Ferd, I’ve come to really admire how you grab the bull by the horns and get things accomplished. Not just in bottle and Federation matters, but in your business as well. I see myself as a mini-Ferd. I too am a graphic designer and have been in business for 31 years now, but am a one man operation who has always seen myself expanding but never had the guts to step out there. I love the GREAT glass, and have a FEW extraordinary pieces, but the wallet has stayed small like my business. Well, that’s something for another day…but right now collectors all over this country are in imminent danger and many don’t even have a clue. They should be terrified and would be if they knew what I know, and were able to see the big picture, (or billboard that is about to topple on them at any time).
Is there anything you can do to help? Or do you know the right individual to get the ball rolling? I realize that it is no small undertaking with legal matters involved in the formation of such an organization, tax status, mailings, selecting and hiring of actual lobbyists, etc., but the time for such an organization is NOW!
Please, let me hear your thoughts on this matter. I realize my letter has been quite lengthy and for that, I apologize. If you would rather talk on the phone, feel free to call me at 478.952.6706. Thanks again for your time.
Sincerely,
Jimmy Bray
FOHBC Life Member
Oglethorpe, Georgia


----------



## coldwater diver (Jan 18, 2016)

I had some trouble getting that post done. Its worth reading as it is concerning to all in this hobby. I stumbled across it (article) doing some searching
and I recognized my bottle I found in the Ice Cold Waters of Maine. The Harrisons was found by Bram, I guess he got the stories of the finds from this site.


----------



## andy volkerts (Jan 19, 2016)

Yeeah its pretty scary all right, any artifact found on national forest land in California (which takes up a lot of the historical areas of Cali) is protected and you cannot take it home.
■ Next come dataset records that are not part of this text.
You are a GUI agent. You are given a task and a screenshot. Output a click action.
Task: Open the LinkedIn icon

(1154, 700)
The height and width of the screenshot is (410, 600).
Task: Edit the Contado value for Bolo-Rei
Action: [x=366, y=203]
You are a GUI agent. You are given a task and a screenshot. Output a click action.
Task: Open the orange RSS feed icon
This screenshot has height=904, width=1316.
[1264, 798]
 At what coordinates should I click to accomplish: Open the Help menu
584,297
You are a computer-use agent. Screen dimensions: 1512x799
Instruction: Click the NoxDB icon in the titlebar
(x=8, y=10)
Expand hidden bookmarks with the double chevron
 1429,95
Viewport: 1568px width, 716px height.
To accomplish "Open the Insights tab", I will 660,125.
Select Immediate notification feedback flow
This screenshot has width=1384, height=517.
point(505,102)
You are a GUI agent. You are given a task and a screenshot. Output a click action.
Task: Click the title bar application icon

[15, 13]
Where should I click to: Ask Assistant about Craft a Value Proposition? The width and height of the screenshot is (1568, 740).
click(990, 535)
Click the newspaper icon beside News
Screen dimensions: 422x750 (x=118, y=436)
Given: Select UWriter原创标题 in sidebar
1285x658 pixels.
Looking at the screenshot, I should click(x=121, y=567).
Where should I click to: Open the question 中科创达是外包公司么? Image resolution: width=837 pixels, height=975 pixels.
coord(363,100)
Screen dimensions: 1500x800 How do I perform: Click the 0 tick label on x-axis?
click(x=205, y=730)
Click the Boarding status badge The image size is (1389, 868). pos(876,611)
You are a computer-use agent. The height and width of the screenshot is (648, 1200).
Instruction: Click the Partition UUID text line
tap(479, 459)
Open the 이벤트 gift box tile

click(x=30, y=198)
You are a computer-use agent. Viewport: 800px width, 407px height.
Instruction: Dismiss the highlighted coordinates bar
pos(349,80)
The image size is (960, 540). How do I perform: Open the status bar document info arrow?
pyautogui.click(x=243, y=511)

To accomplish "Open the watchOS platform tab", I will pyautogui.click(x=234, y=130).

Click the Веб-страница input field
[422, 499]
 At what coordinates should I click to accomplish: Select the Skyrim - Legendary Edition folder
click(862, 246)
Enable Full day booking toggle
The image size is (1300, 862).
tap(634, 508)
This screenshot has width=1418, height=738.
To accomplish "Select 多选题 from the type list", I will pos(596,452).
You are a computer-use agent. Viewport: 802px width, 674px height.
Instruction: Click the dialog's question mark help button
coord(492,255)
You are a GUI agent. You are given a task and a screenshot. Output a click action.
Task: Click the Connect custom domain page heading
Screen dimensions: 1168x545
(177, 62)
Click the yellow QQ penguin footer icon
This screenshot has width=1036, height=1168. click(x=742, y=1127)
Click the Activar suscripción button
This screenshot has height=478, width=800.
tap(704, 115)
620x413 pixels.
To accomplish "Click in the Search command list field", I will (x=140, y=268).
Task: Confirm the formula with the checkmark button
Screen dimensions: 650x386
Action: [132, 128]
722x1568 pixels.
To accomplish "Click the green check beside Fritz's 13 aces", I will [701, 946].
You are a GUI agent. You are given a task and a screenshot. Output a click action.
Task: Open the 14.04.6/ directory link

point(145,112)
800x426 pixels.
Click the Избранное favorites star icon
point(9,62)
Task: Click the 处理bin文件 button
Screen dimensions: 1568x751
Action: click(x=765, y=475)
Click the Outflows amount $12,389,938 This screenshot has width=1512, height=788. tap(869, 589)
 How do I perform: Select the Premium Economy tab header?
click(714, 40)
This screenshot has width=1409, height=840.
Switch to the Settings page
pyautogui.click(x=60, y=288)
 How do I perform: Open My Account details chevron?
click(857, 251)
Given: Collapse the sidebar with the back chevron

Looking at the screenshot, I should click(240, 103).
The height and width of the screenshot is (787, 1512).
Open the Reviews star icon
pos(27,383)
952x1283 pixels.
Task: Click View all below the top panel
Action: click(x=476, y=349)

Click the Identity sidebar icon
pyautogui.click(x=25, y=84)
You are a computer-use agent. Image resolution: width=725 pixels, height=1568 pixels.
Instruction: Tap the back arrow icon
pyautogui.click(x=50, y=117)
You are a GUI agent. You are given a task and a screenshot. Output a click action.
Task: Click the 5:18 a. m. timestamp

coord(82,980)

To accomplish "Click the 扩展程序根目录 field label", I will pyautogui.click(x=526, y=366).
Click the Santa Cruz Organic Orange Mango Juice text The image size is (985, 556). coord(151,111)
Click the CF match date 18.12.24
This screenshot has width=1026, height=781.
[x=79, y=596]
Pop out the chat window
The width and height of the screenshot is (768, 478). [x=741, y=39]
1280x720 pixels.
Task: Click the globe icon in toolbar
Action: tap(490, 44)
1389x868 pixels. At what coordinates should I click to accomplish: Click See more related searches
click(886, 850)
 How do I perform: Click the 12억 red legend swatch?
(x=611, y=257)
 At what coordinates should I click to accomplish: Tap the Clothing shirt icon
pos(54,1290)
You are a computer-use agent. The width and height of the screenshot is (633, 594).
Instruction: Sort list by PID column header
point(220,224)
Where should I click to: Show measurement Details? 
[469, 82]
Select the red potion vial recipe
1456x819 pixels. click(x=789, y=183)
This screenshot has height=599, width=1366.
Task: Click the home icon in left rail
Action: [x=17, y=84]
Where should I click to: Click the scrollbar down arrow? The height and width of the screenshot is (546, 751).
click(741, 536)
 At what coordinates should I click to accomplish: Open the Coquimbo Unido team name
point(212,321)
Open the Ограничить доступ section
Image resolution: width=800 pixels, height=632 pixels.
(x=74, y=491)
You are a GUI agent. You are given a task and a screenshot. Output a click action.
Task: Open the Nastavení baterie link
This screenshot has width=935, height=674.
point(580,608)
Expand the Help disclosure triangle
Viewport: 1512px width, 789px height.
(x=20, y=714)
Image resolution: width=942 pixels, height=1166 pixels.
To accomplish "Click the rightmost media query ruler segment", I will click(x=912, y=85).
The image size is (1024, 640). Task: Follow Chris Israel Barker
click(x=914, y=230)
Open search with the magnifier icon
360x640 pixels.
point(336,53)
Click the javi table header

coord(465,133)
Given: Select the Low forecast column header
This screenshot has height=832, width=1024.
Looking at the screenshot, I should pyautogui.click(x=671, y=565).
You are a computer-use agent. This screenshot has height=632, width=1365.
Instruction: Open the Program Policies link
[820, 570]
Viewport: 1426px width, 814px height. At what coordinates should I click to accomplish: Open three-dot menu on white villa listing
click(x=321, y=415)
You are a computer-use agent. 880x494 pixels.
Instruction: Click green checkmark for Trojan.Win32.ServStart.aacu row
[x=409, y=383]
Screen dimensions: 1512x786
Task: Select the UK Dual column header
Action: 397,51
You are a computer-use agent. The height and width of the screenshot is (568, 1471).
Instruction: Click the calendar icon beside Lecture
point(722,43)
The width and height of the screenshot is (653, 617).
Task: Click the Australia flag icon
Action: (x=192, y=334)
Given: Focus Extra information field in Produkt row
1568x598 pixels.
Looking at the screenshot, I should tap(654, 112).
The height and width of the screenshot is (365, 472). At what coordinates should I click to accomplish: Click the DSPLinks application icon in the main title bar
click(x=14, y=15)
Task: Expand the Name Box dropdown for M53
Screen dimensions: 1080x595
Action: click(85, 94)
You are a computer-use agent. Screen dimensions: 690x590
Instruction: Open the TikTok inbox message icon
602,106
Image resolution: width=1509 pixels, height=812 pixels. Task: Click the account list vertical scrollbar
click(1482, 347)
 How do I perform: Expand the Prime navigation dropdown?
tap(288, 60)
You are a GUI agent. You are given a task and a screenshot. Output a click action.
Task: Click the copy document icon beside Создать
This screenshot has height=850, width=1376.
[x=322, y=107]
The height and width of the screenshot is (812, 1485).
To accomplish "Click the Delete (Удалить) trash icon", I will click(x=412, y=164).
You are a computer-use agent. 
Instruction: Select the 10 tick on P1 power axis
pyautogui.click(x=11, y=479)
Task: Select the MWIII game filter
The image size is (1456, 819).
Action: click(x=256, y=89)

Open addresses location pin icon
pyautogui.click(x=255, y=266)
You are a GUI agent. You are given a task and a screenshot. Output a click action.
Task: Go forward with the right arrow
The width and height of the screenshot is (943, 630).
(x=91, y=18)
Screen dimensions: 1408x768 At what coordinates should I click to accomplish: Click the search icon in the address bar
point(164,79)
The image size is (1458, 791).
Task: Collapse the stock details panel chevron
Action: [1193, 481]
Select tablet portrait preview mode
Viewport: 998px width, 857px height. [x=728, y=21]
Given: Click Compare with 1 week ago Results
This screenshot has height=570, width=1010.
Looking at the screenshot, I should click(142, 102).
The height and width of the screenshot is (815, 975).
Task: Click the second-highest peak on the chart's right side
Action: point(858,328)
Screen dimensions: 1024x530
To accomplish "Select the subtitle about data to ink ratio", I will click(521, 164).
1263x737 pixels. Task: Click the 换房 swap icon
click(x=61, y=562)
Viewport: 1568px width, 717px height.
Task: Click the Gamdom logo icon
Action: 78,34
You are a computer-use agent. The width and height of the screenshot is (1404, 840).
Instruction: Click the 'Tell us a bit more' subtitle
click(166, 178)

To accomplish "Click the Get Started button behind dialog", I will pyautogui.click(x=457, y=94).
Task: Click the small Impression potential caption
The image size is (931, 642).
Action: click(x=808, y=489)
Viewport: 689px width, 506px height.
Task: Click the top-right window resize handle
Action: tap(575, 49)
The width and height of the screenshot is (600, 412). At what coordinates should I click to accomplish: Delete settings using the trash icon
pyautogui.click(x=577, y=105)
So a fella has to hide what he is doing if he is exploring a lot of the Cali gold camps.


----------



## cowseatmaize (Jan 19, 2016)

Here are the corrected links. ...I hope. 

https://www.antique-bottles.net/showthread.php?573708-From-the-Ice-Cold-Waters-of-Maine

https://www.antique-bottles.net/sho...-Columbian-Ink!&highlight=Harrisons+Columbian

https://www.antique-bottles.net/showthread.php?576414-Rosenbaum-Heaven&highlight=Rosenbaum


----------



## Bass Assassin (Jan 19, 2016)

In Louisiana, some of these BS laws are in place. I know for a fact we can't remove any "artifacts" from rivers, streams or lakes. May be the same rule for dry land as well? Here's what's scary, the lawmakers are deciding what is classified as an artifact. A teenage boy found a 150 yr old brass lock in a dry river bed in low water in my home town. They threatened to press charges against him for it. Had he been over 18 they would have.  He also had to give up the lock. I'm sure bottles are classified as artifacts as well


----------



## anj2006 (Jan 19, 2016)

Thats a very frightful thought!! I will be checking into this a helluva lot more!!! Thanks for the info..... ditch.


----------



## Bass Assassin (Jan 19, 2016)

The states are so scared someone is going to find something valuable and they won't receive any revenue from it. They are basically laying claim to anything that could be found in the future that has some value to it. I don't mean to be kicking the archeologists in the mouth but they are the ones who started all this crap.


----------



## anj2006 (Jan 19, 2016)

I'll be damed if some a##hole who sits in his plush chair and fancy office wants to take a bottle or anything i found from me!!!! What the hell happened to this country????? F##king a##holes!!!!


----------



## anj2006 (Jan 19, 2016)

Everybody wants everybody elses profit!  And not work for it!


----------



## foster2100 (Jan 20, 2016)

So I guess people will have to be trained to learn how to spot reproductions then as well? I mean after all we can all be fooled, they're just getting better at reproductions. The point I'm trying to make is this if you can't have the original and it's popular then people will just get whatever is the closest to the real thing.


----------



## sunrunner (Jan 21, 2016)

big brother government has it's eye on you. I am sorry .


----------



## coldwater diver (Jan 22, 2016)

" What’s bad is that the small factions that push for legislation portray it in such a light that most of the lawmakers truly believe that they are doing the right thing, because collectors don’t have the lobbyists in place to monitor and fight such laws."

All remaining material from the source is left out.